Cross retired last month and offered some insights into the many changes he’s seen in the IT industry. One thing he has observed is the evolution of technology, where it is no longer about selling equipment but about solving real-life customer problems.
“Customers are now demanding high return on investments in IT. You are really a consultative sales person now in a company where it’s no longer about selling equipment but solving problems, such as ways to improve a company’s supply chain.”
Cross has viewed all of these changes at HP Canada, where he was hired after earning his electrical engineering degree from the University of Toronto in 1967. He started out in medical sales then moved onto medical equipment assembly.
But during his time at HP Canada, Cross’s career path took him away from the technical side and into management roles where, for the past 12 years, he has been in Human Resources.
“Moving up to the management ranks, there is no question that more and more of your management skills take over and the engineering knowledge is left to front-line people,” Cross said.

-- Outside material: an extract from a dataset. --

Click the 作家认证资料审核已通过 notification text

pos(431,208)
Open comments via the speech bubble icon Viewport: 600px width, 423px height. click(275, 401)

If there is one thing that he has learned since being in management, it is the importance of engineers to also possess managerial skills along with technical skills, something Cross believes that universities don’t place enough emphasis on today.

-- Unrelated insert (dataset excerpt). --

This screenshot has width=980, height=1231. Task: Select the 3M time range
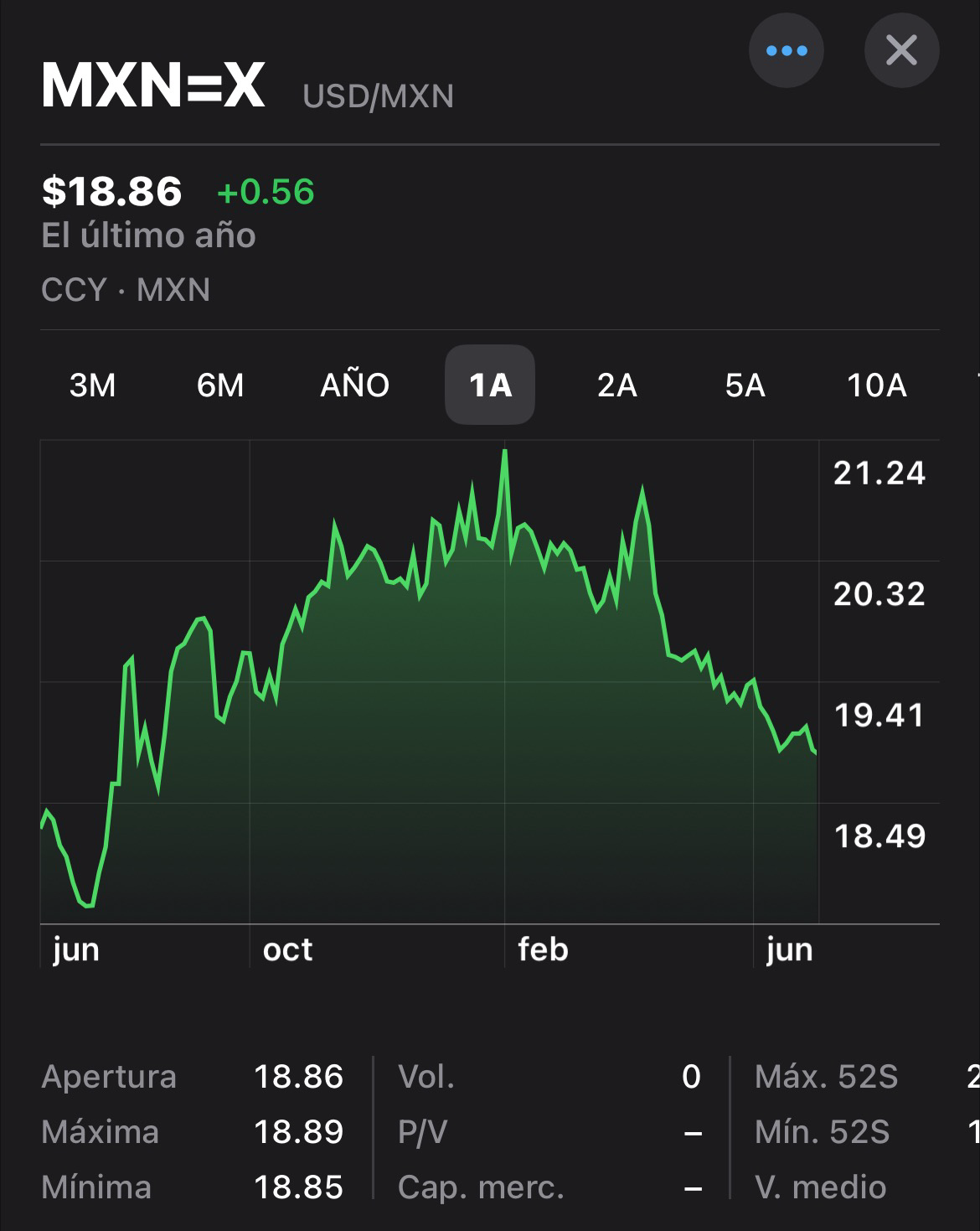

“There is a weakness in the school system on the business side. It is a little bit of a trial by fire when you enter the business environment especially with people management skills,” Cross said.
However, he said he has encountered engineers that are not interested in management but only in pursuing the technical aspect of their careers, such as software development.
“Engineers should learn early on the limitations of choosing strictly a vertical career path on the technical side,” Cross said.
“There is nothing wrong with somebody going vertical if they’ve got the skills, are bright, creative and out-of-the-box thinkers, but not everyone gets to be the world’s best design engineers.” There are a lot more career opportunities out there if an engineer can manage projects and people, he added.